Les uns assis, la tête penchée sur la poitrine et le bout de leurs pieds dans leurs mains, avaient les yeux fixes, ternes, et restaient dans un état d’immobilité parfaite…

D’autres roidissaient leurs bras, serraient fortement leurs dents et faisaient je ne sais quel mouvement buccal intérieur ; mais de temps en temps leurs joues s’enflaient, leurs yeux devenaient sanglans, et on entendait une sorte de crépitation sourde et saccadée s’échapper de leur poitrine haletante.

Ils cherchaient ceux-là, ou peut le présumer du moins, à avaler leur langue ; espèce de mort, dit-on, assez commune chez les sauvages.

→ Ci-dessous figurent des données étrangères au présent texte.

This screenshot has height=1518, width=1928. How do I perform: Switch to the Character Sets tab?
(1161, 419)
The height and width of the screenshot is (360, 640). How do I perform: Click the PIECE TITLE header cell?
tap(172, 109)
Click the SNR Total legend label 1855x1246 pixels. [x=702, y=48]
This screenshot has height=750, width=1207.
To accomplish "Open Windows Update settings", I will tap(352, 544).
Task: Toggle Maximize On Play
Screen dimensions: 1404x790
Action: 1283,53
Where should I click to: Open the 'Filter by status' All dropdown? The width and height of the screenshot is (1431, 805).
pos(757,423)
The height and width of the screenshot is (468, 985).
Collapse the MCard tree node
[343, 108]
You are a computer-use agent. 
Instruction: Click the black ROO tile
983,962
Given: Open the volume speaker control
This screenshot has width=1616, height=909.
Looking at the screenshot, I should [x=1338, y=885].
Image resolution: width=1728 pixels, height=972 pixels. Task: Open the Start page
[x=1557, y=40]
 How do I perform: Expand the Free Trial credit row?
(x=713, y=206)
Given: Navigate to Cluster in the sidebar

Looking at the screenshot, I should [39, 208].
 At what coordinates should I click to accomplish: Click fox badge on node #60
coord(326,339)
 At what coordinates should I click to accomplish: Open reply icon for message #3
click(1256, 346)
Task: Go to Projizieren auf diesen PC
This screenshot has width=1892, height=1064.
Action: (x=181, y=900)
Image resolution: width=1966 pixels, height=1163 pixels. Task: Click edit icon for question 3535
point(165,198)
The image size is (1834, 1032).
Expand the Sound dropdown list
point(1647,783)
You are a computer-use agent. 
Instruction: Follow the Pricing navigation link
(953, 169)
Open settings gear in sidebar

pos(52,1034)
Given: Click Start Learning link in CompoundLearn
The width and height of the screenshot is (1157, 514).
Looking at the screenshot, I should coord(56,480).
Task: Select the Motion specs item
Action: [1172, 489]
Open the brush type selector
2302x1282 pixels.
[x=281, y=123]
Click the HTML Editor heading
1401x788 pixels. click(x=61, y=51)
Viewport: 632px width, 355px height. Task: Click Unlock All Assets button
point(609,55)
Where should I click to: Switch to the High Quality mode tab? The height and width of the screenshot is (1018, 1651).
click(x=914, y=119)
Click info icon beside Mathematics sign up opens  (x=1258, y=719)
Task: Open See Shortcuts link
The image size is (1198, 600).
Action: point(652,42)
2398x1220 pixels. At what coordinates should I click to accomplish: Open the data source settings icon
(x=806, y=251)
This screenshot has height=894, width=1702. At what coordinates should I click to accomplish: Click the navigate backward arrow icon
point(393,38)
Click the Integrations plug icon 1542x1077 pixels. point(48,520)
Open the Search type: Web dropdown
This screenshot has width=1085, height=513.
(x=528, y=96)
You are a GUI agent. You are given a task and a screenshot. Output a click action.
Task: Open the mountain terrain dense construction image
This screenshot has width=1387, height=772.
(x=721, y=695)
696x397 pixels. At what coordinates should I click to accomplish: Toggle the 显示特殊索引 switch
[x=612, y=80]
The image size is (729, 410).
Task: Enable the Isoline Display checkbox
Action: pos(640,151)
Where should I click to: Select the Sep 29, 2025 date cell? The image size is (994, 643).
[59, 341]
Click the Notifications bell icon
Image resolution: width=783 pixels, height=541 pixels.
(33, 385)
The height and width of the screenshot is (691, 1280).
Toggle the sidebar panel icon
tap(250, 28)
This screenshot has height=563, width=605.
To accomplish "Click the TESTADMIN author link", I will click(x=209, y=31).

D’autres, couchés en long, semblaient fort calmes, mais de temps en temps ils imprimaient à leurs jambes une violente et affreuse secousse, comme pour les arracher de l’anneau qui les étreignait ; ce qui était absurde, et prouvait bien la stupide ignorance des sauvages, car ces anneaux, rivés avec la barre, n’avaient, comme on le pense bien, aucune élasticité…

Ceux-ci enfin, et c’était le plus grand nombre, tournés sur le côté, dormaient… dormaient très-profondément, mais d’un sommeil souvent interrompu par quelques mouvemens convulsifs, quelques tiraillemens de l’estomac, ou quelque joyeux souvenir des rivages du fleuve Rouge !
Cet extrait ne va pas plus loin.